Contact(s): Sara Strassman, DNR Mississippi River planner, 608-518-2707; Ed Culhane, DNR communications, 715-781-1683
Island beaches along the main channel of the Mississippi River near La Crosse will be more inviting by the height of this summer's boating season.
Wisconsin Department of Natural Resources is partnering with U.S. Fish and Wildlife Service, U.S. Army Corps of Engineers and Minnesota Department of Natural Resources to reduce poison ivy and unwanted vegetation encroaching on beach camping areas in navigation pool 8, which on the Wisconsin side of the river extends from Onalaska south to Genoa.
"The partners recently completed a beach management plan for pools 7 and 8 and the feedback we received from boaters and beach users was that vegetation, especially poison ivy, was spreading on to the beach sites," said Sara Strassman, a DNR Mississippi river planner. "Not only does this limit the available space for beach users, it puts a damper on camping when your tent is surrounded by poison ivy."
The work will take place from Monday, June 19, through Friday, June 23, and will include herbicide treatment for poison ivy and invasive species.

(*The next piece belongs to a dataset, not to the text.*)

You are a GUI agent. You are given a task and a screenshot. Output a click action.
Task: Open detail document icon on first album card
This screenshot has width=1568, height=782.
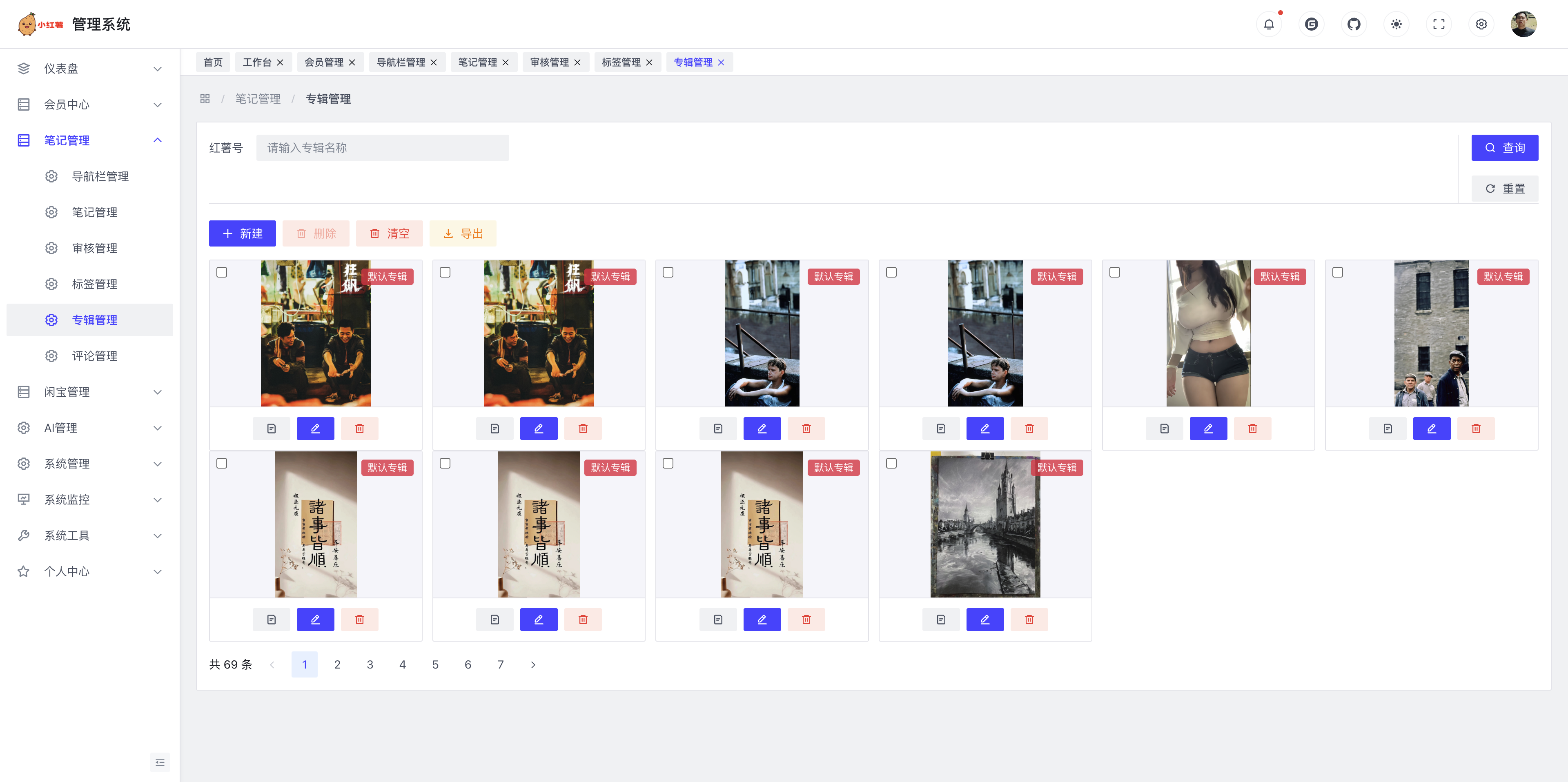[x=272, y=429]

The treated plants will die back over the course of the summer, leaving a more welcoming beach area for years to come. Work at each beach will last no more than one day. The herbicide has been approved for use on refuges and is rapidly absorbed into vegetation. To ensure that the vegetation is fully dried, each beach will be closed for two days after treatment. Signs will be placed at each site where herbicide is used to notify people when the beach can be used again.
There are approximately 40 beaches identified in the management plan, but numerous sand bars and shoals are also used by the public. The Mississippi River has an incredible amount of public land available for beach-going, boating, fishing, bird-watching and exploring.
Along Wisconsin's western border, the majority of the river is managed as part of the Upper Mississippi River National Wildlife and Fish Refuge, giving the Mississippi a natural beauty and wild character uncommon on major commercial river systems.
"Refuges are typically managed for wildlife first and do not receive funding for non-wildlife dependent uses such as camping or beach-going," said Kendra Pednault, deputy district manager for USFWS. "We recognize the importance of the Upper Miss and its islands and backwaters to multiple user groups. Partnerships such as this allow us to leverage our resources and improve the outdoor experience for those users where appropriate and not detrimental to wildlife."
The work will be conducted primarily by a La Crosse-based WisCorps crew contracted by Wisconsin DNR. WisCorps has a long history of invasive species management, trail building and recreation management. The crew has certified herbicide applicators who handle the chemicals.
"WisCorps engages young adults in conservation projects throughout the Midwest," said WisCorps operations director Willie Bittner. "We are excited to begin a project that allows us to improve recreational experiences on the Mississippi River."
This new collaboration with WisCorps provides an innovative way to complete beach work and may serve as a template for future beach improvements from Red Wing to Guttenberg.